OCI chiefs to hear Caitriona Cuddihy appeal against her deselection for Olympics
THE Olympic Council of Ireland (OCI) will hear Caitriona Cuddihy's appeal against her deselection for London early next week.
The OCI are expected to make a statement on the matter today, but it appears that they have received all the information they requested from Athletics Ireland (AAI) and are now ready to hear the case.
The OCI said initially they could not hear an appeal until they were satisfied that Athletics Ireland had correctly followed all of their own internal procedures.
The Kilkenny City Harriers sprinter was initially selected by AAI last week for Ireland's Olympic 4x400m squad, but when Joanna Mills, from Ballymena & Antrim AC, successfully appealed to AAI that she should have been included on the team, Cuddihy was dropped.
Mills (19), kept her focus and ran a season's best 54.17 to reach the 400m semi-finals at the World Junior Championships in Barcelona this week, but she did not progress any further yesterday, finishing eighth in the first of the semis in a time of 54.52.
There was no luck either for Ferrybank's 400m hurdler Ben Kiely or Carlow sprinter Marcus Lawler.
Kiely, the reigning Irish schools champion at both 400m and 400m hurdles, ran a personal best of 52.39 seconds to reach yesterday's 400m hurdles semi-finals.
However, when the pace really hotted up, he could only manage seventh (in 53:06) in his semi-final, which was won by Jamaica's Javern Gallimore in 50:45, the fastest time in the world by a junior (U-20) this year.
There was disappointment, too, for Lawler from St Laurence O'Toole AC, son of former Irish international Patricia Amond.
Lawler, who set two Irish Youth records at 100m (10.72) and 200m (21.42) this year, had a difficult outside lane in his 200m heat, yet was still in the mix after the bend and eventually finished fifth in 21.58.
This heat was the slowest, so he missed out on the 21.33 he needed to get into the semi-finals as a fastest loser.
He would thus have had to smash his personal best to get through.

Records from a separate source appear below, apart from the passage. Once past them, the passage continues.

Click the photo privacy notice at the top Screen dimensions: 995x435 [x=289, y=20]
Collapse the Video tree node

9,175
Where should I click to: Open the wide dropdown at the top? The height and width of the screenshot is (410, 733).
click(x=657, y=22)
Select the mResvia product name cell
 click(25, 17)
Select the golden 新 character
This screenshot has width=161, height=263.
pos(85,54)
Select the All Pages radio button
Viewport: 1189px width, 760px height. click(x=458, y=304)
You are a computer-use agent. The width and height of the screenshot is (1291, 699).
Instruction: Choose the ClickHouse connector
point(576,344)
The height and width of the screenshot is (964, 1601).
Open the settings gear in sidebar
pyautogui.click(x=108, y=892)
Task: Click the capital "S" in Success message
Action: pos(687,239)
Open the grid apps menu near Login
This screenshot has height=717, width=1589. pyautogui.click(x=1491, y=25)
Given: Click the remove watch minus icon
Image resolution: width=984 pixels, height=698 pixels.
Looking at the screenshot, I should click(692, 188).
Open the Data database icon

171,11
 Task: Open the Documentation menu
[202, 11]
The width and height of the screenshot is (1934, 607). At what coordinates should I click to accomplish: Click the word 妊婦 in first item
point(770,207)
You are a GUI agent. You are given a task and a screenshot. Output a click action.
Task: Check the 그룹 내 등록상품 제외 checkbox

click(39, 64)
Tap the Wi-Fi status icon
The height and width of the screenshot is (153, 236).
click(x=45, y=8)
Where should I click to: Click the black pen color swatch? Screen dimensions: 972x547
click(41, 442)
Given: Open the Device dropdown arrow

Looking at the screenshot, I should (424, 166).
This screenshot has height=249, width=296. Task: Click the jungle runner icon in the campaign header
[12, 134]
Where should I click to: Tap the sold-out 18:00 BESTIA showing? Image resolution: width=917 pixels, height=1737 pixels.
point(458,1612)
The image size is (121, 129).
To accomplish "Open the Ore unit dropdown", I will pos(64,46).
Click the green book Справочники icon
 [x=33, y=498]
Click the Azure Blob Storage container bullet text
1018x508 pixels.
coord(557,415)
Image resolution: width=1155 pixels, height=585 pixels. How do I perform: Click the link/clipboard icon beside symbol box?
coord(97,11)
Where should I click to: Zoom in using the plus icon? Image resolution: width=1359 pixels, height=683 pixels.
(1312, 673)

However, he will be eligible for this event again in two year's time.
Ireland's best medal chance at these championships, Mark English, goes into action today in the 800m heats, which will also include fellow Donegal runner Karl Griffin.
The Letterkenny star broke his own Irish junior record this year with a run of 1:45.77 that put him fifth on the all-time Irish senior list.
And though he has been injured recently, English ran 1:46.20 in Madrid last Saturday night to indicate that he is coming back to top form.
Limerick hurdler Sarah Lavin and hammer throwers Dempsey McGuigan and James McCabe are also competing today.